The BERT classifier processes a plain-text idea submission and outputs a binary decision:

```
Input: Plain-text idea (submitted by employee)
Output: Approve | Reject
```

While the BERT system performs well, a second-opinion layer is needed to increase confidence and reduce misclassifications.
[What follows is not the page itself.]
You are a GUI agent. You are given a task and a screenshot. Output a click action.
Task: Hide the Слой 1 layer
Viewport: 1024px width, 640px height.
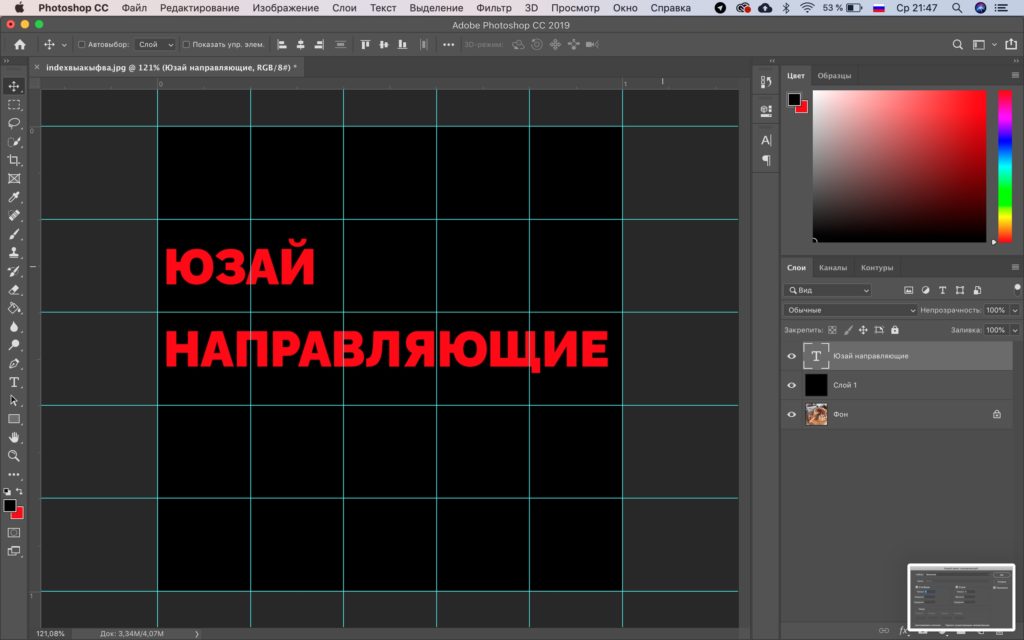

This project builds that layer as a RAG system.

---

## Solution Architecture

```
Employee Idea (plain text)


┌─────────────┐
│ BERT │ ──── Approve / Reject
│ Classifier │
└─────────────┘

▼ (BERT output + original idea)
┌─────────────┐
│ RAG System │ ──── Confirm / Override
│ (this repo) │
└─────────────┘


Final Decision
```

The RAG system receives both the **original idea text** and the **BERT classification output**, retrieves relevant context from the historical idea dataset, and produces a verification judgment — either confirming or challenging the BERT result.

---

## Scope

This repository covers the **POC (Proof of Concept)** phase:

- Set up and configure the RAG system for local machine deployment (RTX 5090 or equivalent, targeting models like QwQ 3.5 or similar)
- Integrate with the existing BERT classifier output
- Evaluate RAG verification accuracy against the labeled dataset
- Determine whether fine-tuning is required based on data characteristics

---

## Current Status

| Component | Status |
|---|---|
| BERT classifier | ✅ Exists, working |
| Labeled idea dataset | ✅ Available |
| RAG system | 🔧 In development (this repo) |
| Fine-tuning | ❓ TBD — pending data review |

---

## Project Details

- **Client:** Erdemir
- **Scale:** 300,000+ historical ideas, 10,000 employees
- **Deployment target:** Local machine (RTX 5090 / QwQ 3.5 or similar)
- **POC estimate:** 6–8 person-days
- **Full build timeline:** 5–6 months

---

## Action Items

- [ ] Obtain project proposition and technical documentation from Eren
- [ ] Review dataset to determine fine-tuning requirements
- [ ] Set up RAG pipeline and connect to BERT output
- [ ] Evaluate end-to-end system performance

---

## Open Questions

- Is fine-tuning required for the RAG model? (Pending data review)
- What retrieval strategy best fits the idea domain? (semantic search, keyword, hybrid?)